Is there something, right now, that you’re not happy with?
You might know exactly what I mean. It might be that they insist on leaving clothes all over the bedroom floor or dishes in the sink rather than clearing up properly. At work maybe it’s that you always get told at the last possible moment or it’s just assumed that you’ll pick up the pieces without even being asked!
Are you taken for granted, dumped on or otherwise overlooked and, at one and the same time, it’s no big deal but it is!
In my head I can even hear myself saying it: “No, that’s fine, leave it to me.” and at the same time, my heart has been heavy with smouldering resentment.
It’s not that I can’t do the job, it’s not that I shouldn’t do the job. But why is it always assumed that I will do the job and, just because I do it with good grace that I want it or like it?!
To me, this is another example of the “Women don’t ask” syndrome. I grant you, it’s not only about women but, in general, we’re pretty good at not asking!
I see many examples of this both in work and out, I see it in myself and my colleagues.
We put up with things, big and small, for all sort of reasons and it rarely does us any good.
There’s a lovely piece of research conducted by Sara Laschever and colleagues which describes students being asked to participate in a research programme.
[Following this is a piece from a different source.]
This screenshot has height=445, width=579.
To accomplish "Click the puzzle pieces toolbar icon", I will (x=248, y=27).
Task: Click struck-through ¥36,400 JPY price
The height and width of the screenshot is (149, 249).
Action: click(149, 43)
At the outset they are told they will have to play four rounds of a dice game – it’s a solitary game of skill so no competition is involved and, at the end of the session they will be paid between $3 and $10 for their effort.
Both male and female participants complete four rounds of the game as agreed, the amount of time invested by each person is fairly similar and all participants rate their skill in playing the game about the same.
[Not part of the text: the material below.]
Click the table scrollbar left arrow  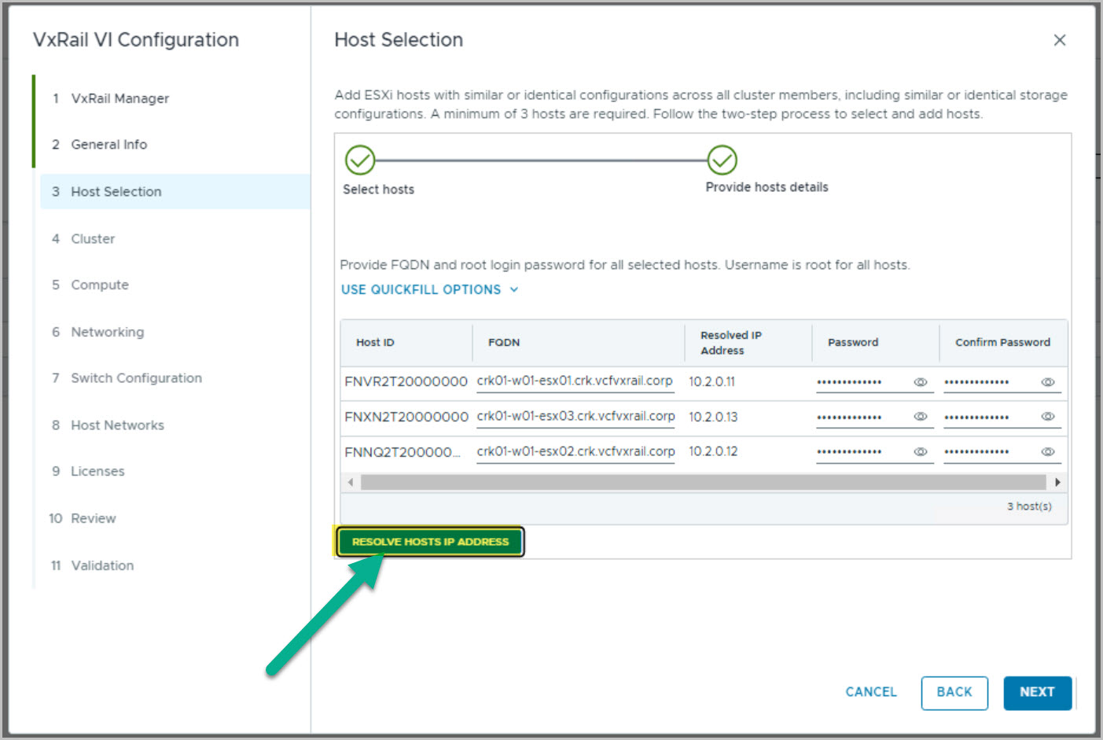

As each person leaves the room, the organiser offers them payment for their time “Here’s $3. Is $3 OK?”. As you can imagine, having been lured with the promise of between $3 and $10, most people are disappointed with the $3 payment and, male and female in equal number grumble about this.
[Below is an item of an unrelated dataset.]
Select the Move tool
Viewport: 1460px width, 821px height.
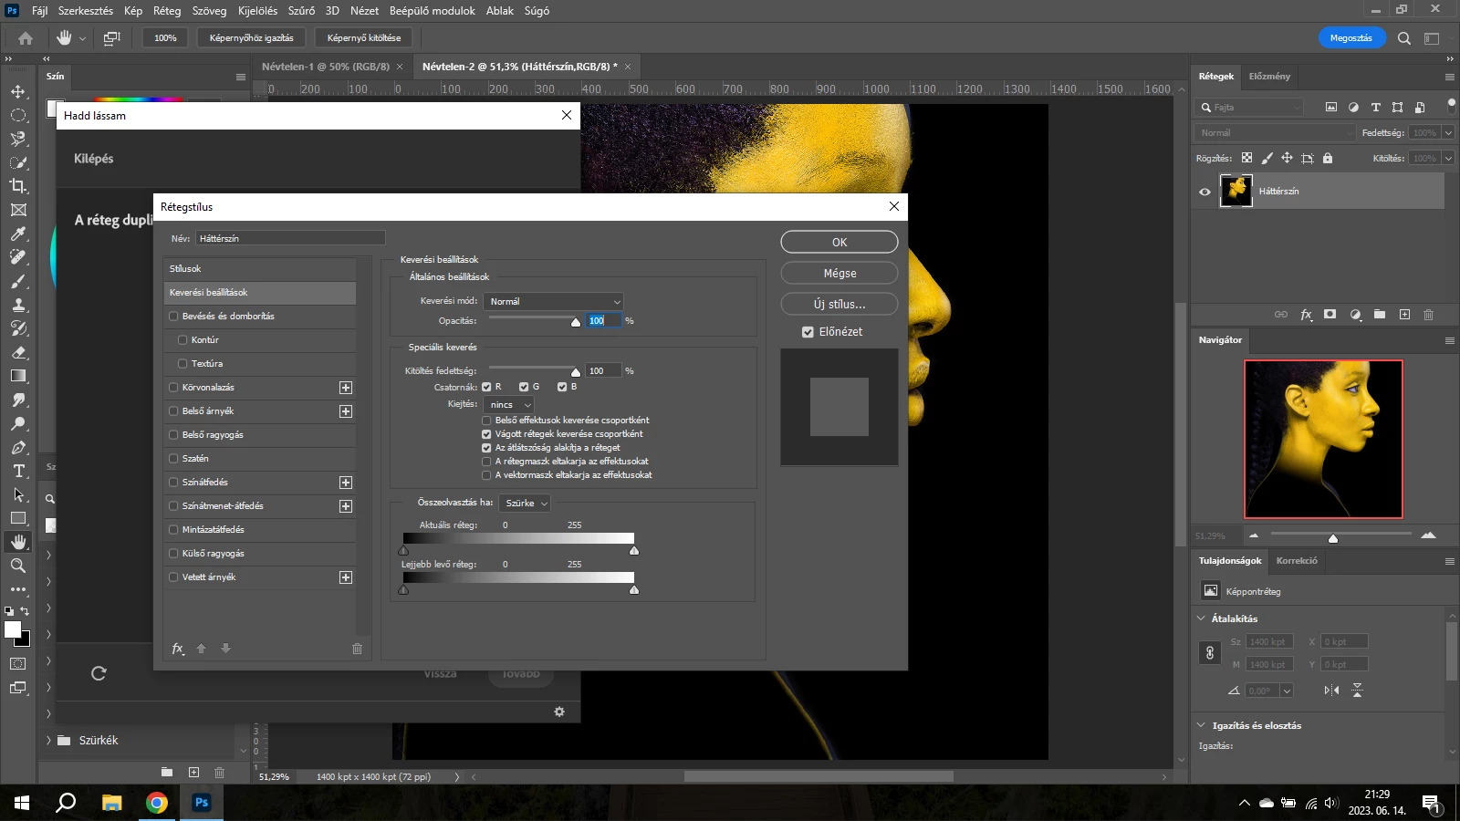[18, 91]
On this occasion (as for so many other), grumbling gets them nowhere.
However, if they ask directly for the $10 payment the researcher, without further ado gives them the full $10. Quite literally, it’s there for the asking.
Can you guess how many people ask – and maybe more significantly, the gender distribution of those who ask directly?
As it turns out, 23%, nearly a quarter of male participants asked directly for their ten dollars and got it. And the women – less than 3% even bothered to ask.
The difference was that nine times as many men asked – and received – ten dollars, leaving the women to grumble unrewarded.
Why don’t women ask? Well, there’s a whole ‘nother blog post about why women don’t ask and yet another on how to ask more effectively. It’s certainly true that women need to place their requests differently than men on many occasions but, we first need to decide to make the request.
Maybe the take home message today is about asking. If we don’t ask directly we’re very unlikely to receive!
How has asking ever served – or failed – you?